#### Problem details:
Reproduce the items verbatim, starting at the line that contains "You are a GUI" and continuing through the end of the items. Leave the pictures out of your answer.

** begin Available data **

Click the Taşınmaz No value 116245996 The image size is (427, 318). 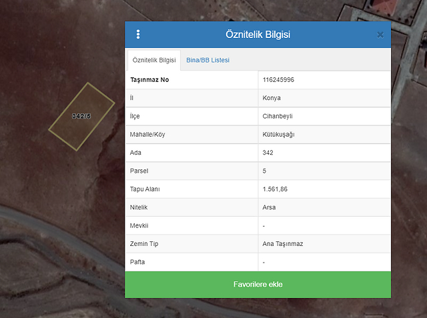[x=279, y=80]
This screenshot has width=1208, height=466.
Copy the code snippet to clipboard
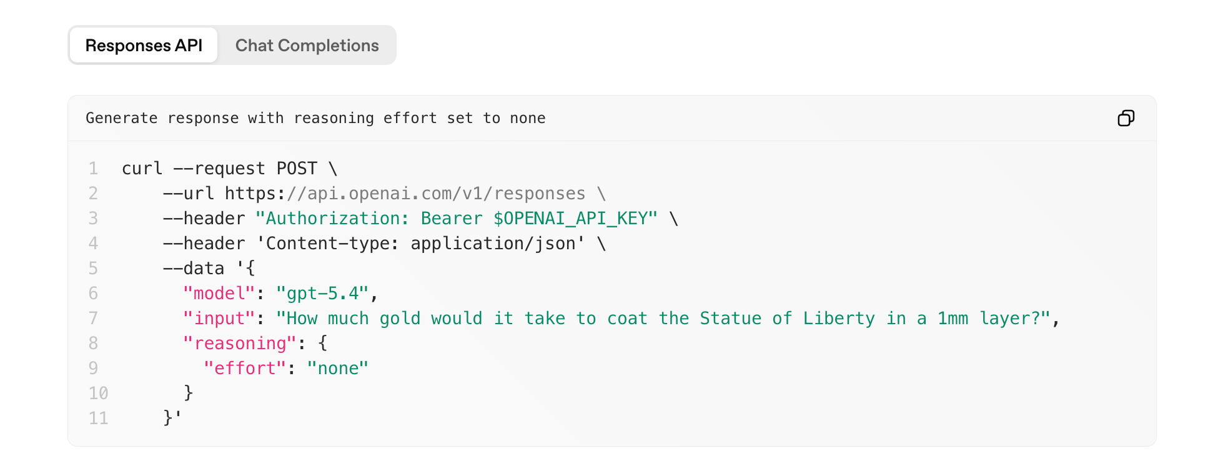[x=1126, y=118]
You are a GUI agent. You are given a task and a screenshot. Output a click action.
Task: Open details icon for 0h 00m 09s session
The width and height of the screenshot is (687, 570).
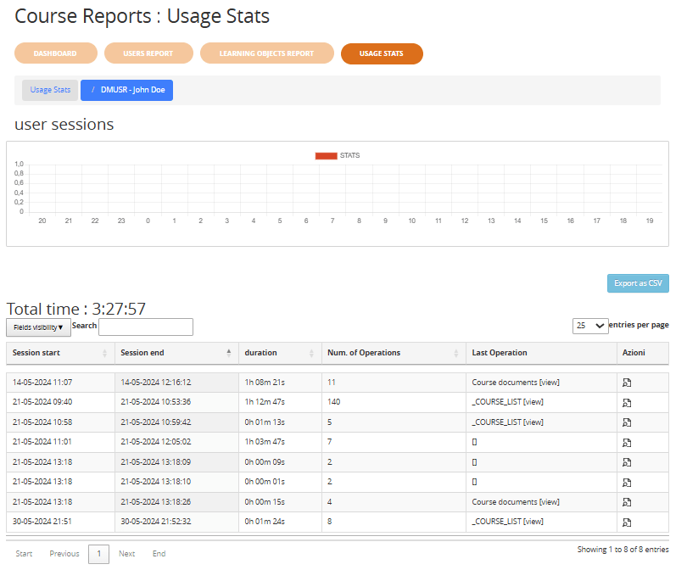click(x=627, y=462)
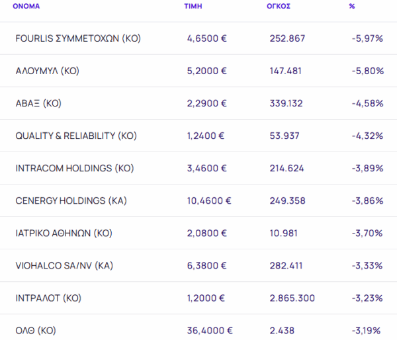The height and width of the screenshot is (340, 397).
Task: Open ΟΛΘ (ΚΟ) stock entry
Action: (36, 330)
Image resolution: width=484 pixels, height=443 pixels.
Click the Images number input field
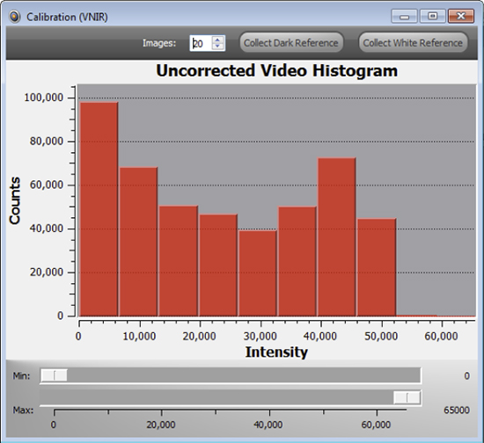click(202, 43)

** end Available data **

#### Output:
You are a GUI agent. You are given a task and a screenshot. Output a click action.
Task: Open details icon for 0h 00m 09s session
The width and height of the screenshot is (687, 570).
click(x=627, y=462)
The height and width of the screenshot is (340, 397).
Task: Open ΟΛΘ (ΚΟ) stock entry
Action: (36, 330)
Image resolution: width=484 pixels, height=443 pixels.
Click the Images number input field
click(202, 43)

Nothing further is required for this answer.